ALCOHOL consumers should drink in moderation to avert health complications,   a Consultant Endocrinologist and Diabetologist at the Korle Bu Teaching Hospital, Dr Yacoba Atiase has advised.

“If you can stop alcohol, please do but I know many of us here can’t stop so if you want to take it, take one a day after work but to pile it up and kill all on Friday or Saturday is dangerous to your heart,” she said.

At the 4th Biennial Public Lecture of the College of Health Sciences of University of Ghana in Accra on Thursday, Dr Atiase who is also a lecturer at the University of Ghana Medical School, said alcohol consumption increased the chance of developing heart complications.

The lecture, on the theme, “Heart Attack; An Emerging Disease We Cannot Ignore”, brought together health professionals, academia and medical science students to deliberate on the threat of cardiovascular diseases. 

According to Dr Atiase, smoking, a modifiable cause of heart attack, like alcohol, is also a leading causative attitude of heart attacks, saying “Quitting smoking is one of the best ways to save the heart.”

Research, she said, had established that cardiovascular diseases were the number one killer in the world and in the case of Ghana, the leading killer in Accra. 

She said human lifestyle, apart from some non-modifiable causes like age, gender, and race, was the leading cause of heart ailments and urged that people watched their lifestyles to preserve the hearts. 

Dr Alfred Doku, a Consultant Physician and a Cardiologist at the National Cardiothoracic Centre of the Korle Bu Teaching Hospital, on his part, said in the face of evidence that cardiovascular ailments were on the rise but government policies were not addressing the menace. 

“It appears the very thing that is killing our people, we don’t have solutions to them. We are living in dangerous times,” he groaned and asked: “is the system ready?” 

He said apart from a functioning system to address the challenge, there was the need to increase public knowledge on heart attacks and what to do when confronted with one. 

Dr Doku advocated that the country improved its emergency response system, provide defibrillators and electrocardiogram equipment at hospitals to deal with cases. 

“As a country, it appears we are not ready because our health system is not aligned to the changes in the trend of heart related ailments,” he said. 

The acting Provost of the College of Health Sciences, Professor Margaret Lartey, in her remarks, said once a rarity, heart attack was becoming a more common disease and was affecting Ghana’s younger population. 

This trend, she said, needed to be tackled head-on by providing the medical environment that addresses the phenomenon which is as a result of lifestyle.

◇ ◇ ◇ ◇ ◇

PROMPT:
In the report on the heart attack lecture, retype the stretch from "At the 4th Biennial" through "developing heart complications." word for word.

◇ ◇ ◇ ◇ ◇

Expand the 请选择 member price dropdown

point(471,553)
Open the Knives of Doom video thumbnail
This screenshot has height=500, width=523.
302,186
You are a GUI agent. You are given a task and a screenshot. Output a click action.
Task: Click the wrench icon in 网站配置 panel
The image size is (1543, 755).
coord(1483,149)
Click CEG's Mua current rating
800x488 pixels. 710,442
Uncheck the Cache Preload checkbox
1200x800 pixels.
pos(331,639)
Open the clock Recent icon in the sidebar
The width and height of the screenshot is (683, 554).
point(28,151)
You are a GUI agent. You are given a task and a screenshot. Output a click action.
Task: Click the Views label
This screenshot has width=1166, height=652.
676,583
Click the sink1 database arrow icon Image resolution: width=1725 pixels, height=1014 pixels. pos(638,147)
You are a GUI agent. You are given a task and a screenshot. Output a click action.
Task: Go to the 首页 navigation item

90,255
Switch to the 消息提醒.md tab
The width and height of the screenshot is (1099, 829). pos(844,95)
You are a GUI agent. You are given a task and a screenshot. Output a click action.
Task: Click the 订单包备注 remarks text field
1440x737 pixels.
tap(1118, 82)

◇ ◇ ◇ ◇ ◇

RESULT:
At the 4th Biennial Public Lecture of the College of Health Sciences of University of Ghana in Accra on Thursday, Dr Atiase who is also a lecturer at the University of Ghana Medical School, said alcohol consumption increased the chance of developing heart complications.